The key to any smart investing strategy involving developing markets is to own a diverse group of companies in several countries, said Deborah Vélez Medenica, manager of the Alger Emerging Markets Fund (AAEMX) in New York. Don't make a bet on just China or just India for example.
Along those lines, Medenica said some of her favorite holdings are Brazilian bank Itau Unibanco (ITUB), Russian steel and mining firm Mechel (MTL) and Chinese cement company Anhui Conch.
Oliver Pursche, co-manager of the GMG Defensive Beta Fund (MPDAX) in Suffern, N.Y., agreed that a wider approach to emerging markets makes more sense than trying to find a handful of hot companies.
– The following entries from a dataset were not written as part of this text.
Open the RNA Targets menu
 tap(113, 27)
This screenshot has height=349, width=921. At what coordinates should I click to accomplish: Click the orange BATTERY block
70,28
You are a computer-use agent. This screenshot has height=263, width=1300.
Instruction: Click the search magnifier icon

"If you don't have your boots on the ground in a market, you really should look at a broader basket of stocks and focus on a bunch of sectors." he said.
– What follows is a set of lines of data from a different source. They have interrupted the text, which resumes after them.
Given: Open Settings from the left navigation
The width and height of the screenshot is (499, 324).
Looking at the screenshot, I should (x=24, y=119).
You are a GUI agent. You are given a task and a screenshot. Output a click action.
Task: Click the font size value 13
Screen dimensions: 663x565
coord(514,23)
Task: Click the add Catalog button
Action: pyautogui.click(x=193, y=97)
Pursche said his fund is capitalizing on healthy growth overseas through the WisdomTree Emerging Markets SmallCap Dividend (DGS) ETF. That fund, as its name implies, owns smaller global companies that pay dividends. So there's that added kick from dividend payments to go along with earnings growth.
Another positive for emerging markets is that the stocks are much cheaper now than they were a few years ago.
According to research from Alex Bellefleur, financial economist with Brockhouse Cooper in Montreal, emerging markets stocks are now trading at around 15 times trend earnings, a ratio that adjusts for long-term growth.
To put that in perspective, emerging markets stocks traded at about 25 times trend earnings before the global financial crisis in 2008.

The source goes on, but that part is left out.